Back to school. It happened so fast I barely had time to process what was happening. After the most summery summer I've ever experienced - eleven weeks spent as a camp counselor, afternoon swims and midnight Taco Bell runs, long talks on the grass looking up at the stars - it almost seems impossible that real life could restart so promptly, could resume without missing a beat. And yet here I am. Sitting on the first floor of MLC, reading through fifty-six announcements that my professor sent out via email overnight. As I reflect on last year's journey (see previous articles for an idea of how that went…) and look ahead to this one, I can't help but feel slightly nervous. My freshman year, I never truly grounded myself. I came fresh out of private school, a small bubble of uniforms and strict rules, and was thrown into this so-called Classic City with no regulations but the ones I made for myself, which were few and far between. I was desperate for friendship and affection and found it wherever possible, which meant never settling into a solid, comfortable network of relationships. I was involved in everyone else's lives but never took time to think about my own, how I was feeling, how I was doing. And I struggled. Naturally, there are some experiences we look back on and never want to repeat, and last year is one of mine. I don't want to hate being at this university. I want to love my school, I just have to change the way I interact with it and its people. I've written a list of goals to get me through this year. Whether or not it will, I have no idea. But there's no sense in not trying:
- This is the year of no bullshit. None. I've had an issue in the past of what some might call growing a spine, but I am done making excuses for myself and for other people. There's no sense in letting someone treat me poorly and excusing it for a multitude of reasons. Bad days are inevitable, but 365 days of assholery is a little excessive. If it can't be solved through conflict resolution, I'm out. As for myself, I have no more excuses to give for my decisions. I've used up all my social credit doing stupid stuff. But I've found that not screwing myself over can actually be as simple as pausing and asking "Hey, are you really this dumb?" As Dwight Schrute wisely stated, "Whenever I'm about to do something, I think, 'Would an idiot do that?' And if they would, I do not do that thing." Pretty solid game plan, I would say. Would an idiot go downtown the night before a final exam? Would an idiot believe that he's truly "just a friend"? See? Tested and true.

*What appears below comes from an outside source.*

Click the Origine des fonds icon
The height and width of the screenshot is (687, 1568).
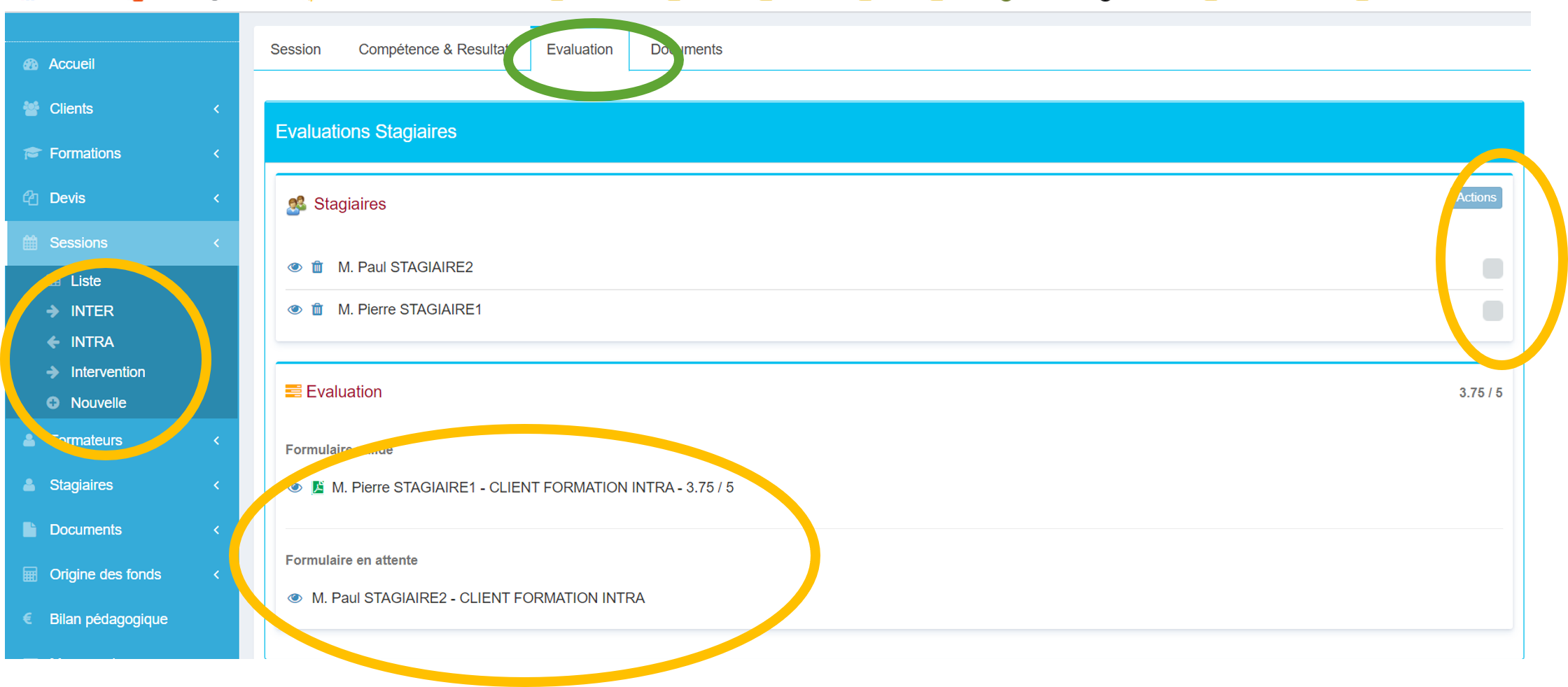(30, 574)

- This is the year I work hard, play hard (in that order!) It's really easy to get distracted by things that are more fun than studying...which is just about everything sometimes. It is also super easy to get into a pattern of working, but not really working because I'd rather be doing something else. For example, scrolling Instagram while writing a literature critique doesn't get you as far as you might think. Nipping the pseudo-studying in the bud goes a long way toward progress on assignments. Putting the phone down, pushing back plans when necessary (your friends will understand), and setting aside time to really work on those assignments pays off in the long run. Everything is a lot less stressful when you're not on the verge of failing three classes.

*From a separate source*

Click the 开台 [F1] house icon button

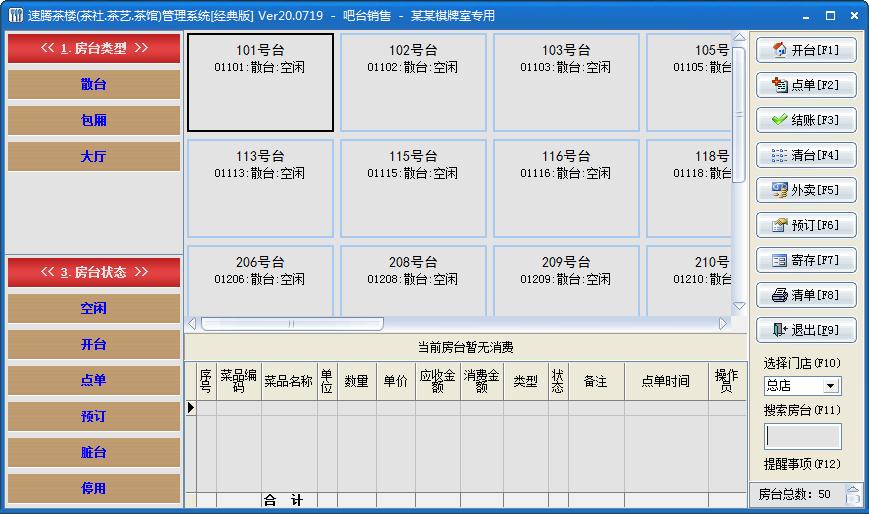click(805, 50)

- This is the year I become a fit queen. Okay but first, hold up. I don't necessarily mean looking the part. I mean, that'd be cool, but that's not the end goal. Fitness is so much more than achieving a certain body type or hitting a number on the scale. Eating right and exercising consistently is a form of self-care that shows that your body is important enough for you to treat it right. Even if you miss a workout for a day (...or a week…), taking time to simply walk outside, stretch, or plan a few meals in advance that make me feel good can really positively change the way I feel about myself that day.
- This is the year I do all the things that scare me. There's a difference between "dangerous" scary and "challenging" scary. The first is stupid but the latter is where personal growth occurs. Being constantly comfortable doesn't inspire any change in your development as a person. Enrolling in that next level class, taking a chance on that one organization, or joining a team that intimidates you all work toward stretching you and your abilities. Nobody ever got where they were going by playing it safe.
- This is the year that I mind my own damn business. I truly do not have time to waste or shits to give about things that do not and should not involve me. Throwing myself into situations in which I do not belong (or bringing other people into mine) has shown to be a really great way to stress me out and cause unnecessary discord in the universe. "Unproblematic" is the word of the year. Let's see how close to it I can come.
There's always room for growth in our lives. But sitting down and actually thinking about how we're going to achieve that growth is even more important than deciding we want it. Maybe if you're reading this, you have similar goals. You were there, you went through the motions, you played the part of a fool, a damn fool. I'm right there with ya, dude. Maybe you've already learned and worked past this phase in your life. Or maybe you were simply never a clown, in which case, congratulations - you didn't miss much. The most important thing to remember is that your past doesn't at all define your future. Even if last year or last month or yesterday was a shitshow for you, that shouldn't change the optimism you have for tomorrow. So pick yourself up, dust yourself off, and go rule the world.